EXCERPTED DATA Start Marker
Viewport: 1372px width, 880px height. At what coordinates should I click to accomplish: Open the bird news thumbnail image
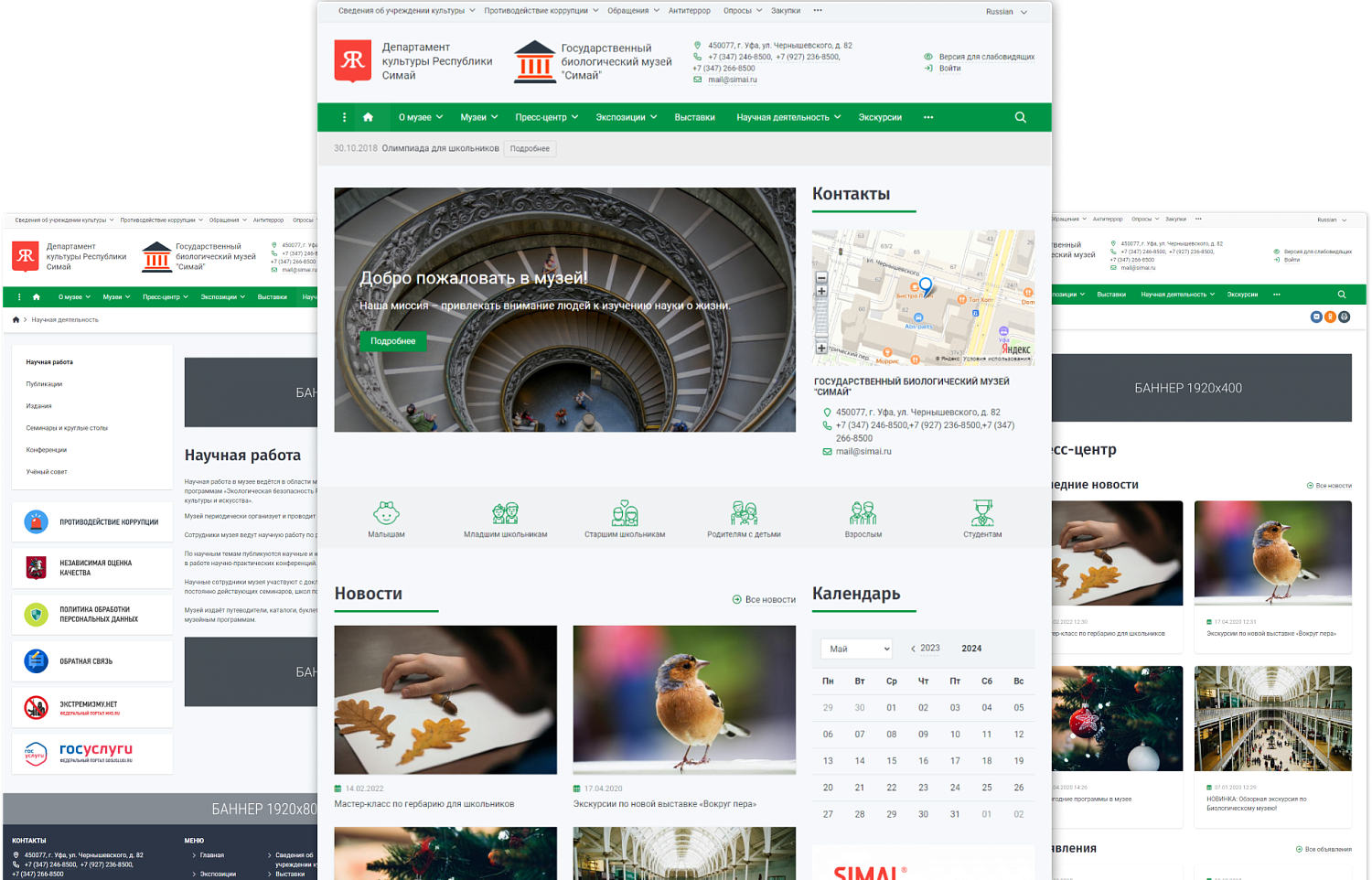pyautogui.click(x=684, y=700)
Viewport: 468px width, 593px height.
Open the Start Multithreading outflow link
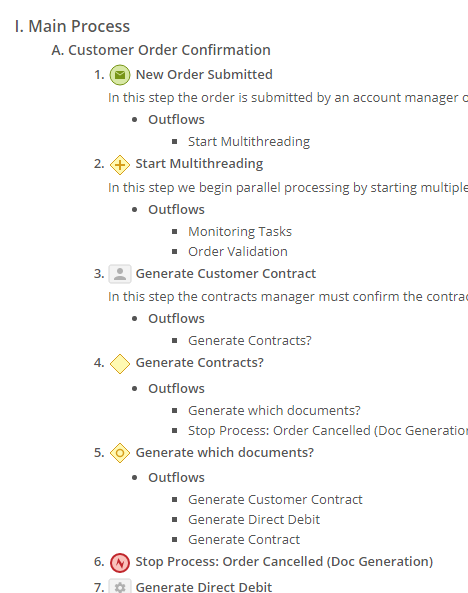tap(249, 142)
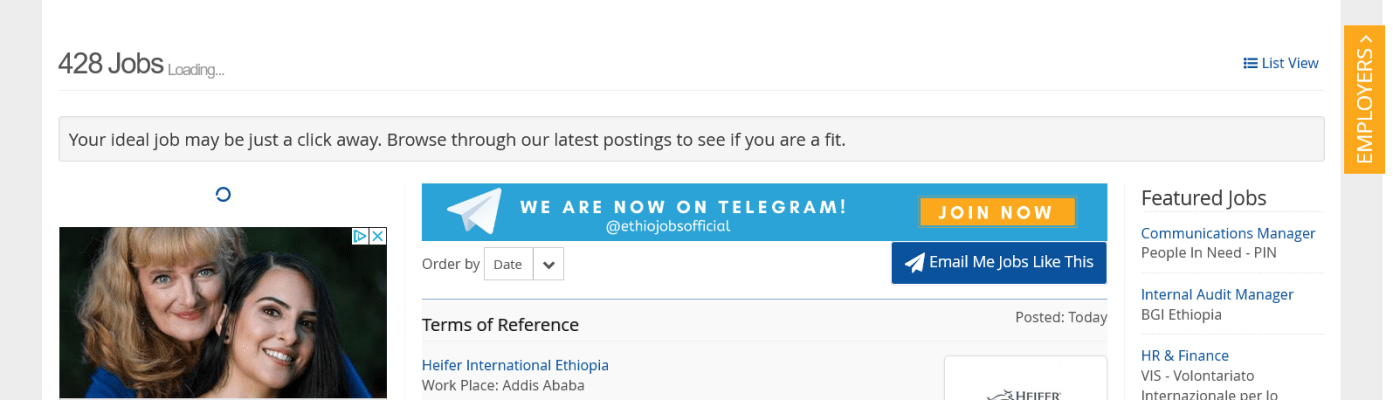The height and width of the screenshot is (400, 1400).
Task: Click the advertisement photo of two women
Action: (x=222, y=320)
EXCERPTED DATA End Marker
EXERCISE DIRECTIONS. If a record holds a picture, leave the picture out, but repeat every line exactly.

EXERCISE OUTPUT.
Viewport: 1372px width, 880px height. At what coordinates should I click to accomplish: Open the bird news thumbnail image
pyautogui.click(x=684, y=700)
Viewport: 468px width, 593px height.
Open the Start Multithreading outflow link
tap(249, 142)
The height and width of the screenshot is (400, 1400).
Task: Click the advertisement photo of two women
Action: (x=222, y=320)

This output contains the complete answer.